13. Defer things you can fix later.
While we would all like perfection in our products, it will rarely ever happen.
Mistakes will be made. Imperfections and little things that make you wince will appear – especially at the last minute – that will take a while to fix.
If you fix every one of these before releasing your product, you’ll delay it forever.
You buy products all the time – online and offline – that have imperfections that you forgive readily and without thought.
Your customers will be just as forgiving. If video #6 isn’t quite as well lit as all the others, but you can still see and hear everything fine, you can ship that.

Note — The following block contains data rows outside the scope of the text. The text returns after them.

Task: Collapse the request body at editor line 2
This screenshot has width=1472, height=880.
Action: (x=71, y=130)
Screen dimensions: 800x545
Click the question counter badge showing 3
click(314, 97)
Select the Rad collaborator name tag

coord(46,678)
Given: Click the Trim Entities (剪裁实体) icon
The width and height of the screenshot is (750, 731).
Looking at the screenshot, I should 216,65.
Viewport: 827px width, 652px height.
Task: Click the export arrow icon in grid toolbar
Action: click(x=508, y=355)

As long as the imperfection is forgivable, consider putting it on your list of things to fix in the few weeks after release.
(A little inside secret? The majority of buyers won’t open your product for a week or two anyway, so if you have to re-upload a file, almost nobody will be aware of it.)
14. Leave room for a version 2.0.
We all have times when we wanted to include something and just couldn’t make it happen. But it’s important to remember, if you can’t include something that was part of the original spec or vision? Its absence is known only to YOU.
Nobody knows what you “meant” your product to be like.
You, for example, will never know if I originally wanted to have this post featuring pictures of me holding up signs saying, “Leave room for a version 2.0”, or a downloadable content upgrade.
Let’s say that I did. If I leave them out because I’m not ready to create those things, you would never know. You’d just see a nice blog post.
The same is true with your product. If you really wanted to have a set of audio meditations with your ebook and you can’t fit it into your schedule, you don’t have an “incomplete” product. You have a product. One that’s ready to sell, and from the buyer’s perspective, looks absolutely complete. (Just make sure you didn’t reference the meditations in the ebook. More on that in Part Two.)
If you’re hitting time issues, you can always save that cool thing you wanted to do for version 2.0 down the road. (And when you do include it, you have a great opportunity to re-promote your product with Awesome! New! Features!)
15. Create products that invite upsells and cross-sells.
Ideally, you don’t just have buyers. You have loyal, repeat buyers who keep enjoying the process of sending you money for stuff.
It is easier for buyers to become repeat buyers when your products complement each other. As they come to your store, they kind of want to “collect them all.”
It is also easier to get repeat buyers if these products can upsell and cross-sell well. Products can refer to each other to increase awareness. You can create bundles and 1-click upsells.
For example, in my store you’ll see The 1-Hour Content Plan, Product in A Weekend and The Ultimate Digital Marketing Template Pack sitting side by side. That’s very much on purpose. People who buy one are very likely to want the others, especially when incentivized to do so.
Think a few products ahead and ask yourself what other related products people might want to buy after purchasing – and loving – your next release. A small amount of forethought could make you a large amount of money.
Creating a product is real work and you are awesome for doing it.
Part two of this post is coming soon, but in the meantime, there’s something you should know.
When you put a product up for sale, you’re doing more than just making some money when it’s released.
You’re giving new visitors a chance to check out what you’re like behind the paywall. (This is especially helpful for selling consulting or higher-priced offers later).
You’re giving existing fans something exciting to consider buying (or saving up for).
You’re reminding people that you are a for-profit organization, and that helps them take you more seriously as a seller.
You’re making something YOU can be proud of, which can help you bring more of your best self to your business.
Products aren’t just “products”. They’re like nutrients that feed all the other parts of your business.
I hope you make a whack of them.
Save this page to look back on when you’re making your next product, and you’ll save yourself a lot of easily avoidable heartache.